Wtorek, 30 listopada, 1 Tydzień Adwentu
O Panie, nasz Boże, jak przedziwne Twe imię po wszystkiej ziemi!
Tyś swój majestat wyniósł nad niebiosa. Sprawiłeś, że nawet usta dzieci i niemowląt oddają Ci chwałę,
na przekór Twym przeciwnikom, aby poskromić nieprzyjaciela i wroga.
Gdy patrzę na Twe niebo, dzieło Twych palców, księżyc i gwiazdy, któreś Ty utwierdził:
czym jest człowiek, że o nim pamiętasz, i czym – syn człowieczy, że się nim zajmujesz?
Uczyniłeś go niewiele mniejszym od istot niebieskich, chwałą i czcią go uwieńczyłeś.
Obdarzyłeś go władzą nad dziełami rąk Twoich; złożyłeś wszystko pod jego stopy:
owce i bydło wszelakie, a nadto i polne stada, ptactwo powietrzne oraz ryby morskie,
wszystko, co szlaki mórz przemierza.
O Panie, nasz Panie, jak przedziwne Twe imię po wszystkiej ziemi! (Ps 8)
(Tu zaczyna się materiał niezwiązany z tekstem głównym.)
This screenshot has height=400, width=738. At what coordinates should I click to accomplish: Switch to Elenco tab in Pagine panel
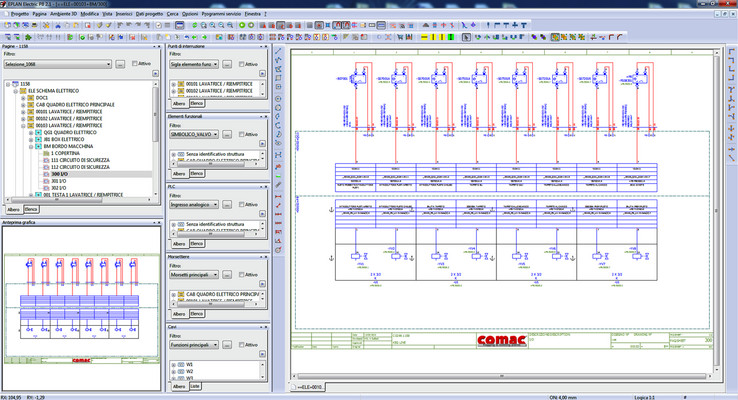[31, 209]
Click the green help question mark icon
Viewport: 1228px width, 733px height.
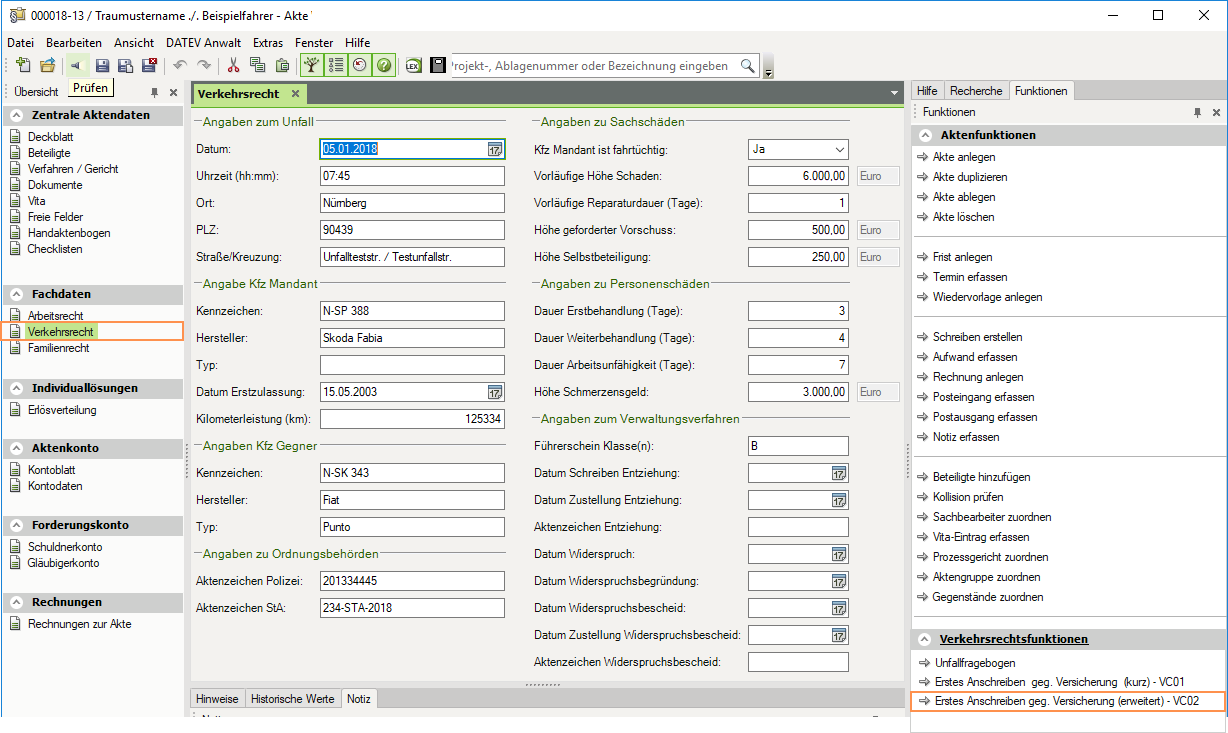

Czas modlitwy: ok. 30 minut.
Usiądź wygodnie, poczuj swoje ciało. Uświadom sobie gdzie jesteś i co będziesz robił. Zrób kilka głębszych oddechów – poczuj, że oddychasz. Uświadom sobie, że spotkasz się teraz z Bogiem. Zrób znak krzyża. Następnie przeczytaj powoli zaproponowany Psalm.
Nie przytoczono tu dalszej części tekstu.